Requires system LAPACK and BLAS at /usr/lib/x86_64-linux-gnu/{lapack,blas}/liblapack.a and libblas.a. See Installation for prerequisites.

Setting the thread count

OMP_NUM_THREADS=8 ./edf-omp < input.edfinp > output.edfout

Set OMP_NUM_THREADS to the number of physical cores (not hyperthreads) for compute-bound workloads. Hyperthreading rarely helps for floating-point-heavy loops.

To check the thread count being used, look at the timer section at the end of the output: the _linearsys and _splitedf timers reflect wall time for the parallel regions.

What is parallelized

The !$omp parallel directives in binedf.f (the 2-group binomial recurrence engine) create three parallel regions:

Region binedf.f line Schedule Parallelizes
Alpha _linearsys 649 dynamic,4 Loop over alpha spin-configs (triangular; npa iterations)
Beta _linearsys 804 dynamic,4 Loop over beta spin-configs (triangular; npb iterations)
_splitedf 938 dynamic,1 Outer loop over alpha config pairs (m1=1,npa)

When does this help?

The binedf.f engine is used automatically when ngroup = 2 (the two-group case) unless the RECUR keyword forces it also for larger systems. For ngroup > 2, the other engine files (calcedfd.f, rcalcedf.f, xcalcedf.f, etc.) handle the computation; these are not yet parallelized.

Expected speedup (2-group case):

  • Near-linear for large CASSCF wavefunctions with many determinants (large npa, npb).
  • Modest for small single-determinant systems where overhead dominates.
  • The _linearsys regions use schedule(dynamic,4) to handle the triangular loop imbalance. The _splitedf region uses schedule(dynamic,1) because inner loop costs vary with configuration pair.

Over-subscription warning

If the system BLAS (OpenBLAS, MKL) is compiled with internal threading, each of the N OpenMP threads may spawn M BLAS threads, giving N×M system threads on a machine with N cores. This severely degrades performance.
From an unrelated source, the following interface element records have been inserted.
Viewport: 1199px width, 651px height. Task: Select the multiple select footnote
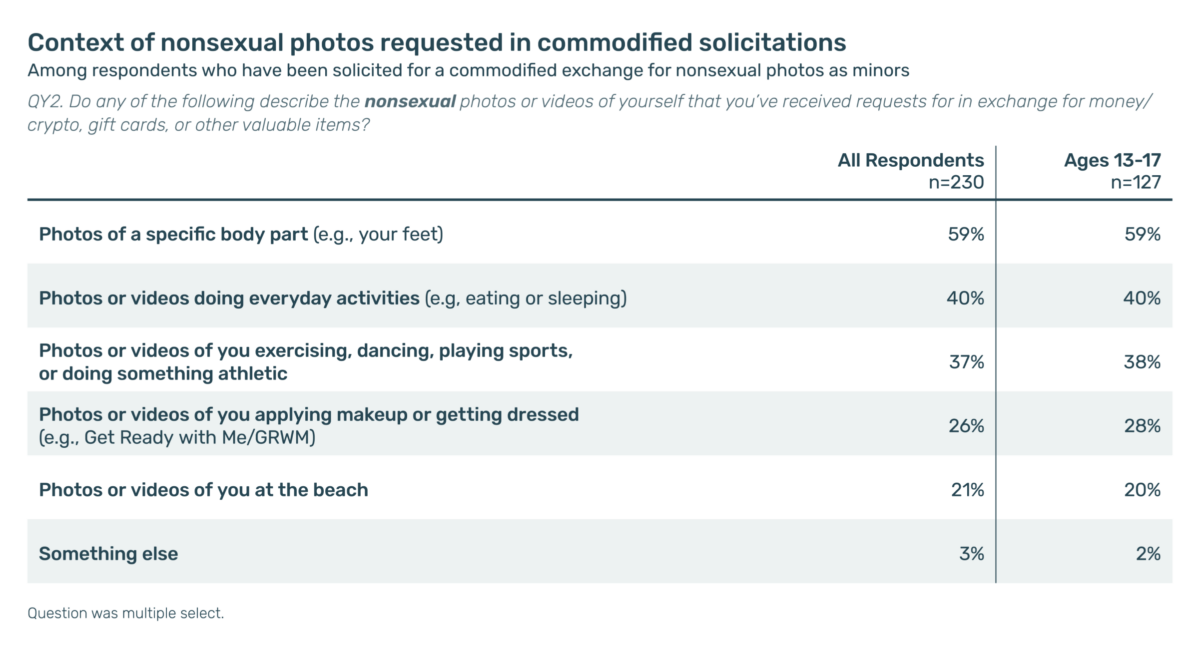coord(125,613)
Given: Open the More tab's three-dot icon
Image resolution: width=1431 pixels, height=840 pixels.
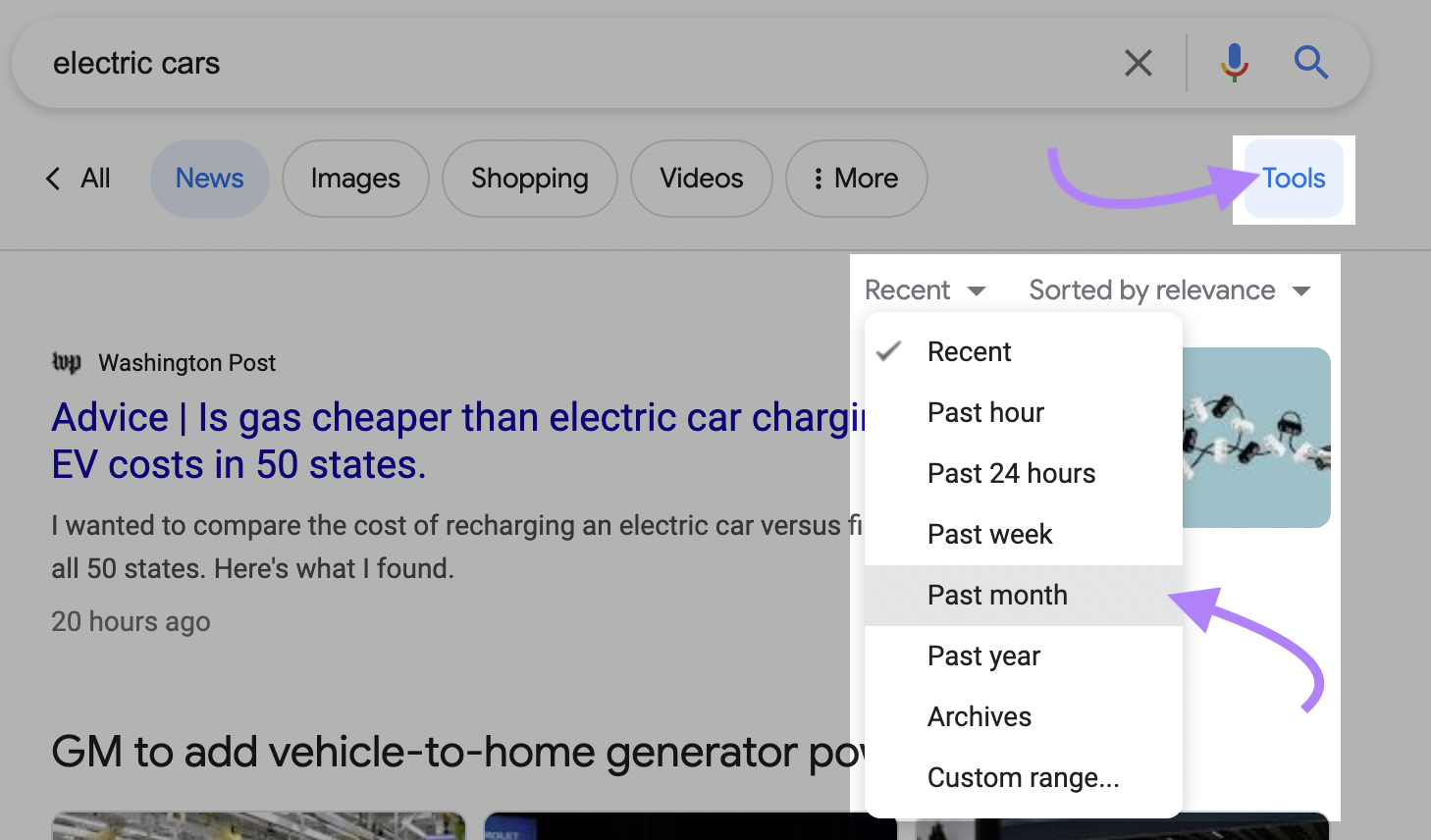Looking at the screenshot, I should [x=821, y=178].
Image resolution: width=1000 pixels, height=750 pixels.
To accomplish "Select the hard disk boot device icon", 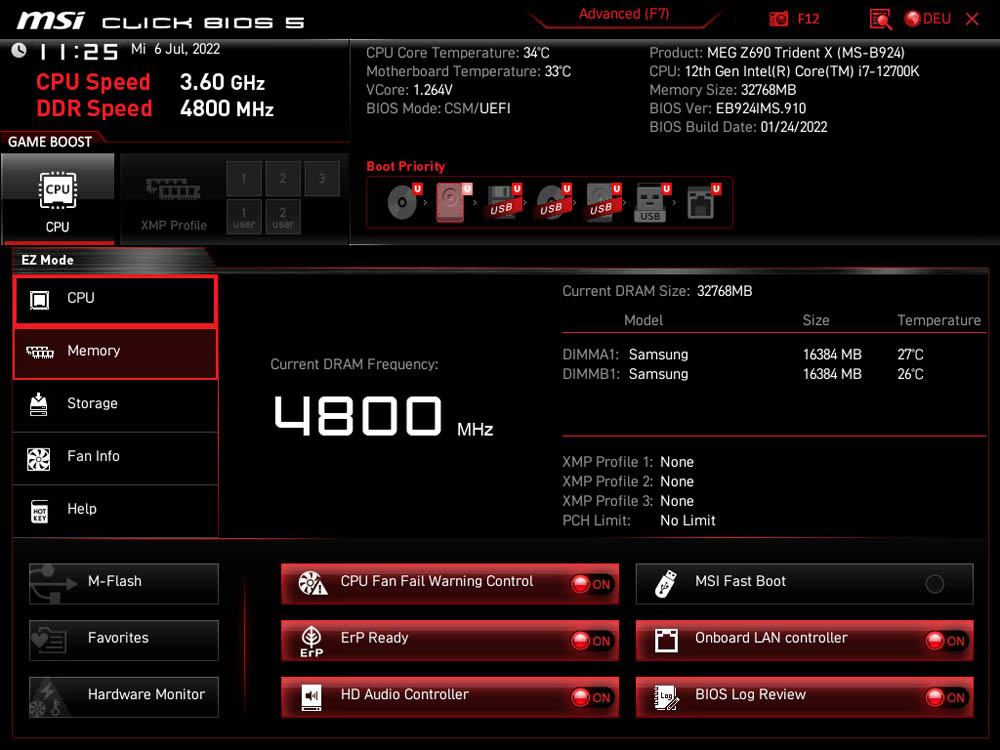I will pos(450,203).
To prevent over-subscription when using edf-omp:

export OPENBLAS_NUM_THREADS=1   # for OpenBLAS
export MKL_NUM_THREADS=1        # for Intel MKL
export BLIS_NUM_THREADS=1       # for BLIS

Check which BLAS is installed:

ls -la /usr/lib/x86_64-linux-gnu/blas/libblas.a
ldconfig -p | grep -E "openblas|lapack"

Practical recommendations

  1. Default: OMP_NUM_THREADS = number of physical cores. Check with nproc --all.
  2. Large CASSCF runs (ndets > 1000, ngroup = 2): full speedup from parallelism.
  3. Single-determinant small systems: speedup may be modest; edf-omp still correct.
  4. Many-group systems (ngroup > 2): no speedup from threading — use edf (serial is faster due to no OpenMP overhead).
  5. Cluster nodes: request one full node (all cores), set OMP_NUM_THREADS=$SLURM_CPUS_ON_NODE.

Example: timed run on 1 vs. 4 threads

cd test/
time OMP_NUM_THREADS=1 ../edf-omp < cas-ch4.edfinp > /dev/null
time OMP_NUM_THREADS=4 ../edf-omp < cas-ch4.edfinp > /dev/null

Look at the _linearsys and _splitedf lines in the timer section to isolate the contribution of the parallel regions.